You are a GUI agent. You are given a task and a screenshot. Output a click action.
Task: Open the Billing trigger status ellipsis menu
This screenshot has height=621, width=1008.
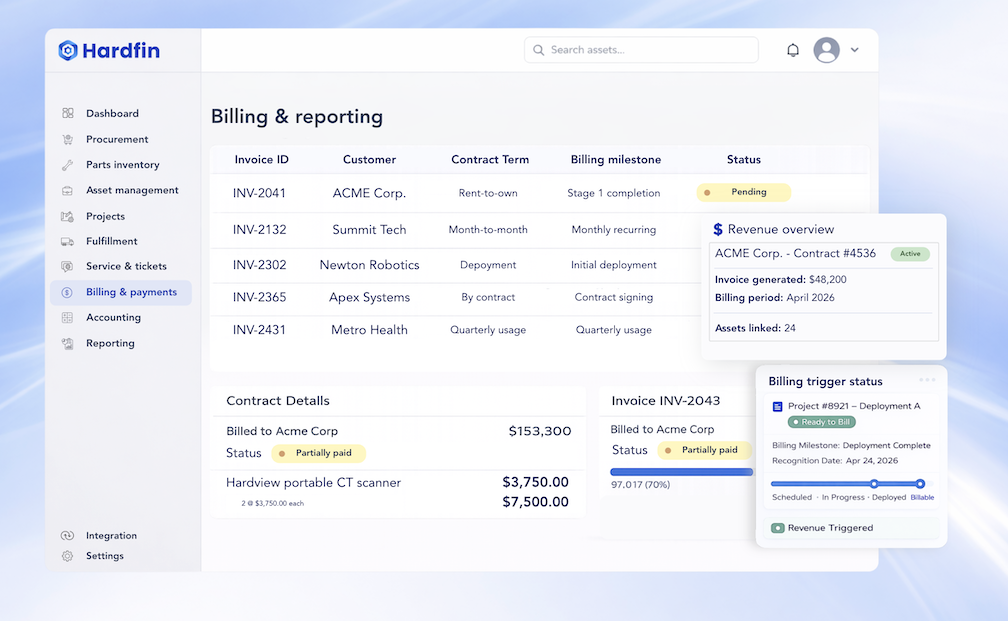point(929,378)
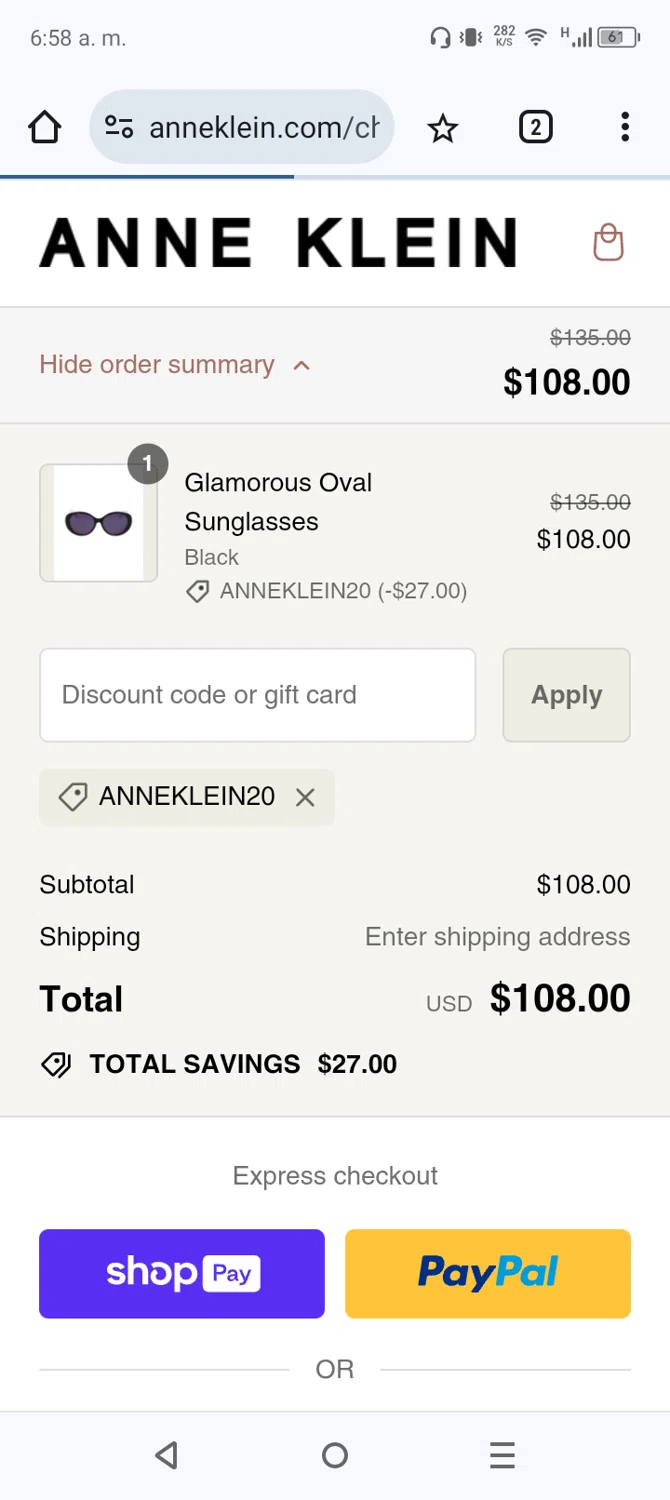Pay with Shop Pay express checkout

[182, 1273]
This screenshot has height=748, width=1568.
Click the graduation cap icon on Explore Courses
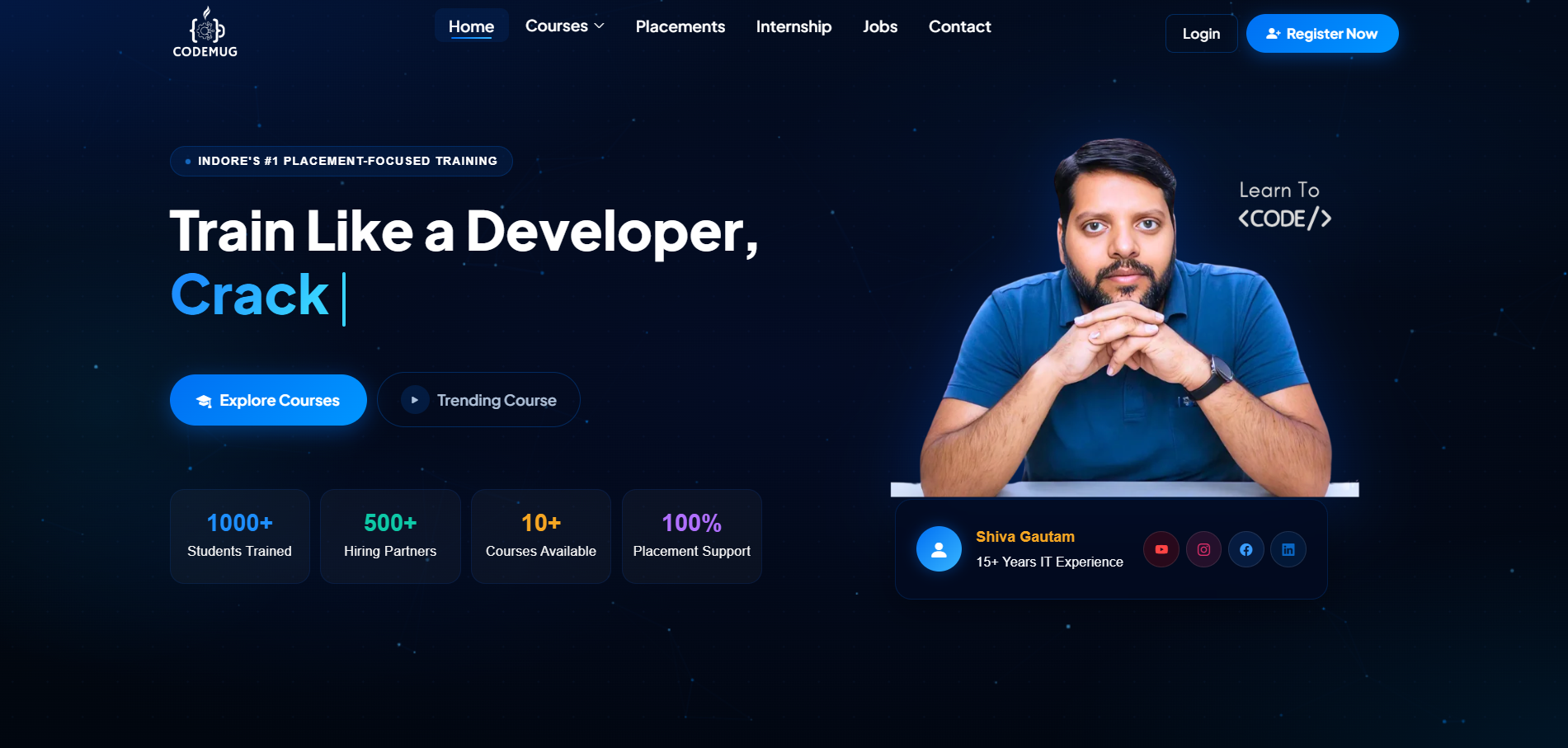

EXERCISE OBJECTIVE:
Starting with the line that holds "This screenshot has height=621, width=1008.", reproduce exactly each line up to and including the last line of the material above, and drop the pictures.

FINISHED TASK:
This screenshot has height=621, width=1008.
point(929,378)
Pay with Shop Pay express checkout

[182, 1273]
This screenshot has height=748, width=1568.
Click the graduation cap icon on Explore Courses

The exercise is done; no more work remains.